When the Supreme Court struck down the Defense of Marriage Act last year, Scalia's biting dissent promised that the ruling, despite the Court's protestation to the contrary, would inevitably result in attacks on state laws banning gay marriage. That's proved prophetic; judges in Idaho and Arkansas declaring bans in those states unconstitutional in the past few weeks, running the record of opponents of same-sex marriage to 0-14. The justices may eventually have to wade into the discussion, but right now, one of the chief reasons for the Court's exercise of its discretion to hear an appeal - resolving disputes between the lower courts - is missing.
No decisions from the Court last week in criminal cases. There are only a handful still to be resolved: Bond v. US (discussed here), Hall v. Florida, on executing mentally retarded defendants, and the two cases on cellphone searches which were just argued.
Speaking of executing people, the Ohio Supreme Court's been on a roll lately. In addition to affirming the death sentences of Calvin Neyland and Anthony Kirkland in the past couple of weeks, it added James Mammone to the list. I'm opposed to the death penalty, but if Mammone ever gets his date with the gurney, I doubt you'll find me protesting his demise outside the prison walls: he murdered his mother-in-law, then stabbed his five-year-old daughter and three-year-old sons in the throat as they sat in their car seats; the girl had defensive wounds on her hands and arms.
The court did hand down one decision on non-life-and-death matters. For those not convinced that the Drug War is paying substantial benefits, I give you State v. Stevens. Stevens and his co-defendant Bondurant were two of nine individuals engaged in trafficking drugs in Highland County. Both were indicted not only for the drug sales, but were also charged and convicted of Ohio's corrupt practices act, the counterpart to the Federal RICO statute; those convictions earned them nine- and seven-year sentences.
To be convicted of an OCPA violation, the State has to prove two "predicate offenses"; in this case, that required the predicate offense to involve an amount of $500 (now $1,000) or more. The State showed that the enterprise earned approximately $35,000 from drug trafficking, but could only show that Stevens and Bondurant had made $250 and $460, respectively. The question before the court was whether the amounts could be conglomerated, but the statute was ambiguous on that point at best, and in criminal law ties go to the defendant. The question before the rest of us is whether the fuss over a total of $710 in drug sales was worth it.
In the courts of appeals...
The 8th District provides the quick and dirty on post-release controls in State v. Elliott. (1) The judge has to notify the defendant at the sentencing hearing of the consequences of violating PRC; (2) This notification also has to be included in the journal entry. (3) If the court fails to include this in the journal entry, it can correct it nunc pro tunc; but (4) it can't correct it after the defendant has served his sentence. That's what happened in Elliott's case, and his conviction for escape is vacated.

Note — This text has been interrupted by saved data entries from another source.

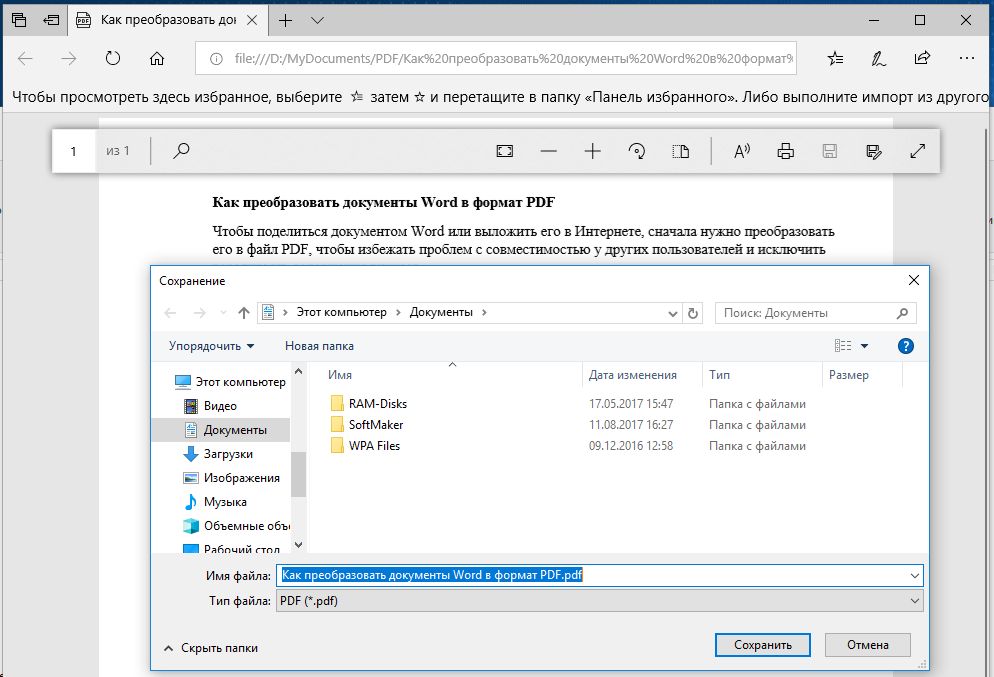Viewport: 994px width, 677px height.
Task: Sort files by Дата изменения column
Action: pyautogui.click(x=633, y=375)
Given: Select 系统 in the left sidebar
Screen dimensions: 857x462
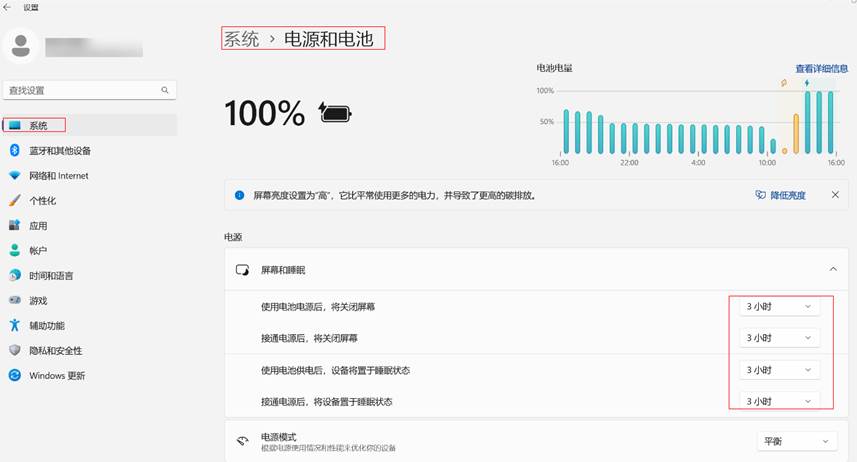Looking at the screenshot, I should point(38,125).
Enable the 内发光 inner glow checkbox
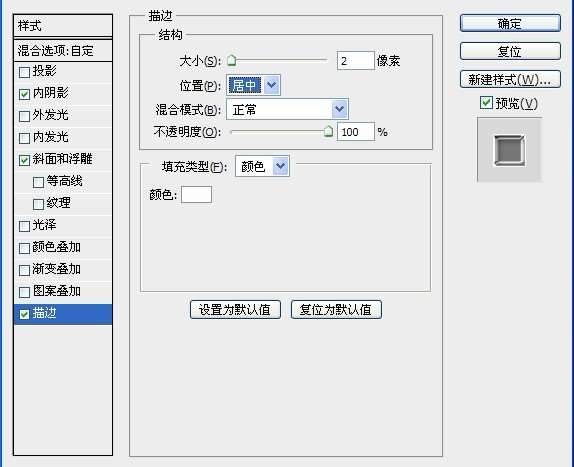Image resolution: width=574 pixels, height=467 pixels. (x=24, y=138)
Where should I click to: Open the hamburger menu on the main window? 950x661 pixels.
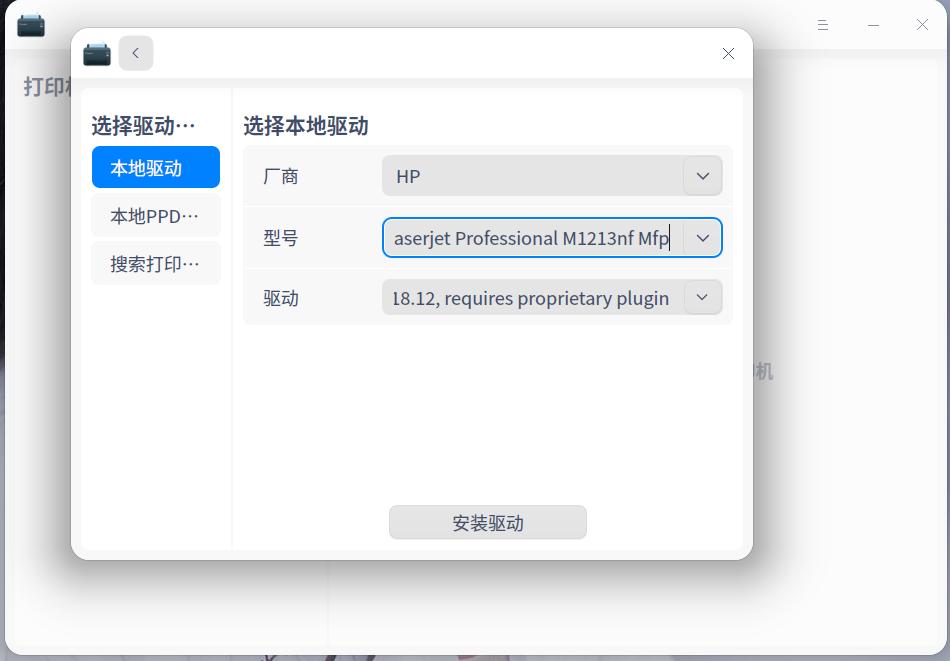(822, 25)
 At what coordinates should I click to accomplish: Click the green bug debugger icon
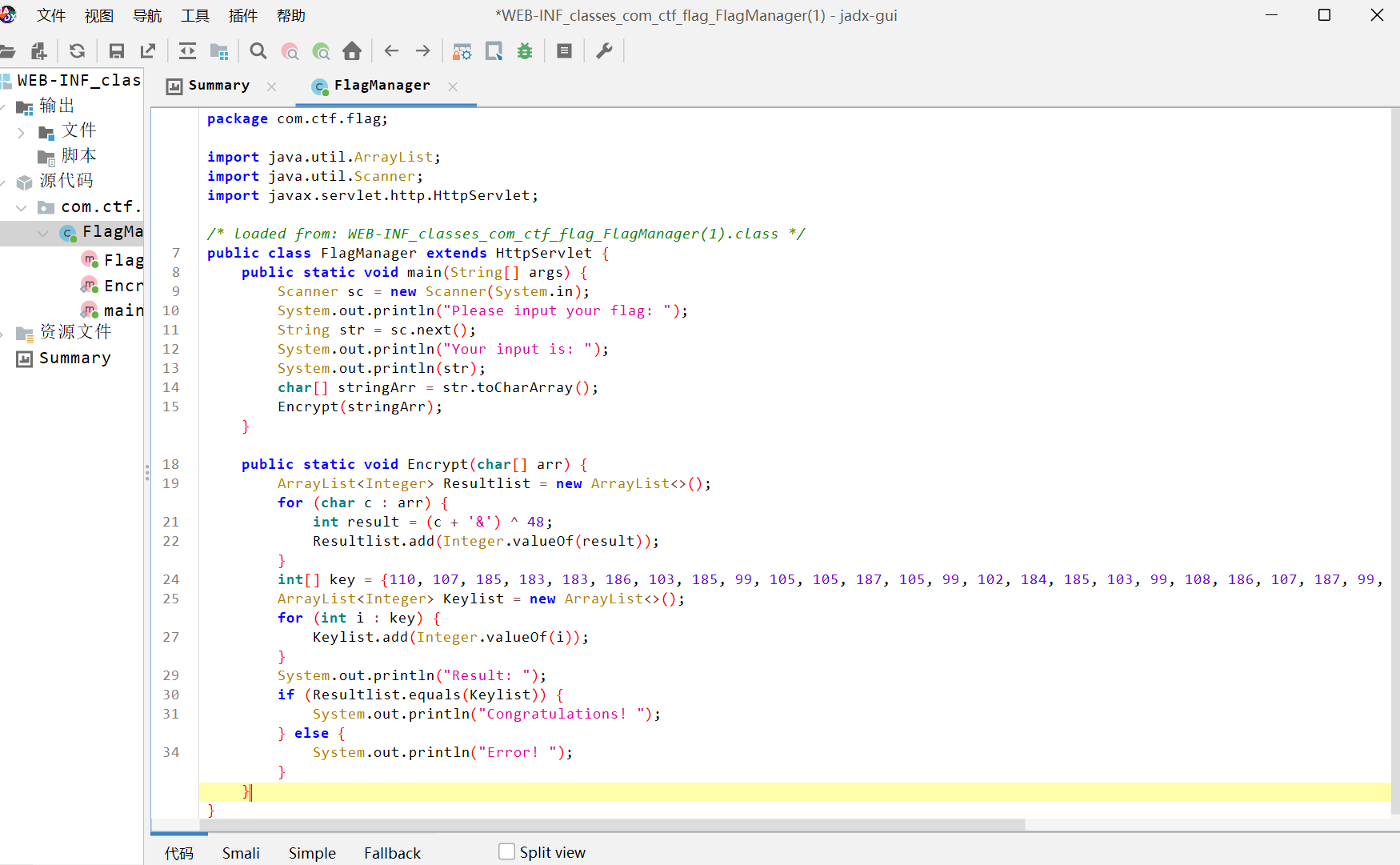tap(525, 51)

The expungement statute last year was expanded to include as eligible offenders those convicted of a felony and a misdemeanor or two misdemeanors. The defendant in Bedford v. Bradberry is caught up in an exception to the latter: the misdemeanors can't be of the same type. He was convicted of two petty thefts within four months, but the 8th District concludes that he can't get rid of either. Help may be on the way, though; the opinion notes that the legislature is currently considering a bill which would delete the "same offense" language from the statute.
With all due respect. The attorney for the juvenile in In re T.D. was tasked with convincing the 6th District that the trial court erred in removing him from the courtroom during his dispositional hearing. Due to "safety issues stemming from appellant's history of violence," the court had ordered him to appear in handcuffs, leg shackles, and a "spit mask." The hearing began in this fashion:
THE COURT: We're here in the matters of [appellant].
THE JUVENILE: Man, fuck this matter.
THE COURT: Today is October 11th --
THE JUVENILE: Oh, fuck today.
THE COURT: -- 2013.
THE JUVENILE: Oh, fuck 2013.
It went downhill from there. The attorney filed an Anders brief.